SS: In the centre of Kobani it’s over. The YPG is spreading and gaining control of the surrounding areas. However, the fight against ISIS is far from over. There’s a possibility that ISIS could come back, but right now, they on the defensive. They are going to change direction toward other cantons of Rojava. Afrin is in danger: it’s small, it’s close to Aleppo, and the political development in Aleppo between FSA, the Syrian regime, ISIS, and Al-Nusra front is very crucial for the fate of Afrin. But on the other hand, it’s more mountainous and defensible compared to Kobani.
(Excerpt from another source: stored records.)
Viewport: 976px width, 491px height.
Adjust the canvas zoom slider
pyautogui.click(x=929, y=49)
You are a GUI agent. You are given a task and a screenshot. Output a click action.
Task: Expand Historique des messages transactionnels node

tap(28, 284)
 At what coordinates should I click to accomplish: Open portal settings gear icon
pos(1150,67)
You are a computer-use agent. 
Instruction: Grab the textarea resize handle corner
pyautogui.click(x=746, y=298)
Right now the fighting is happening on the eastern front toward Gire Spi or Tal Abyad. The YPG’s strategy is to liberate there next. There were some news reports that they want to contact Arab tribes of that area to collaboratively liberate the city from ISIS. If they do that, Jazeera and Kobani will be connected. They are about 120km apart, and the area in between is under ISIS control. It would be a strategic move, but very difficult to accomplish. The Sunni Arab tribes and the Kurds of Rojava do not have a good relationship. The Arabs think of the Kurds as Assad’s agents, and the Kurds think of the Arabs as occupiers who moved to those areas in the 1950s-60s because of Assad’s “Arabization” policies. Nonetheless, the PYD’s politics is based on co-existence with each other on a shared homeland. It will be a test of the idea of the democratic Middle East.

JP: How important were the western airstrikes? They are advertised as if they were the only factor.

SS: That’s how they want to portray the liberation of Kobani in the mainstream media, as if it was solely because of the airstrikes. CNN did a shitty piece that says the Peshmerga (Iraqi Kurdish forces) liberated Kobani. There were only 200 peshmerga in Kobani. About 410 YPG and YPJ fighters died fighting ISIS, and, as far as I know, only one peshmerga fighter was killed. No one can deny their help for the liberation of Kobani and the YPG in many occasions thanked them. However, they were only logistical forces and not on the front line. But according to CNN, it was the Peshmerga, and airstrikes by coalition forces, that did the whole job.

The YPG’s position from the beginning has been: ISIS is not the Kurds and YPG’s problem. ISIS comes out of NATO’s politics against the Syrian regime. Now the YPG and YPJ is fighting ISIS on behalf of everyone in the region. Kobani is liberated but it is in ruins. No building is undamaged by coalition’s airstrikes and ISIS’ shelling the city.

Back in summer 2014 when ISIS attacked Kobani canton, it was 2-3 weeks that the YPG called for help. It was the time that the airstrikes could have stopped ISIS outside of the city. In one interview with YPG in Kobani, a spokesperson pointed out that it was NATO’s mistakes that saw all their heavy weaponry end up in ISIS’s hands, and all we asked was for coalition forces to destroy those tanks and artillery that they had indirectly supplied ISIS, could they at least destroy their own stuff. The coalition forces didn’t help the YPG and YPJ forces until the media paid attention to the resistance in Kobani. The Western mainstream media just found out that there’s something happening there even though what they did was to show this resistance through sexualized depictions of Kurdish women fighters against Islamic extremists. The depictions were awful, but the media attention did help. Turkey was pushing really hard against the airstrikes, arguing why not just let this one city fall. So to answer your question, yes the airstrikes did help, but the brave men and women of YPG and YPJ liberated the city.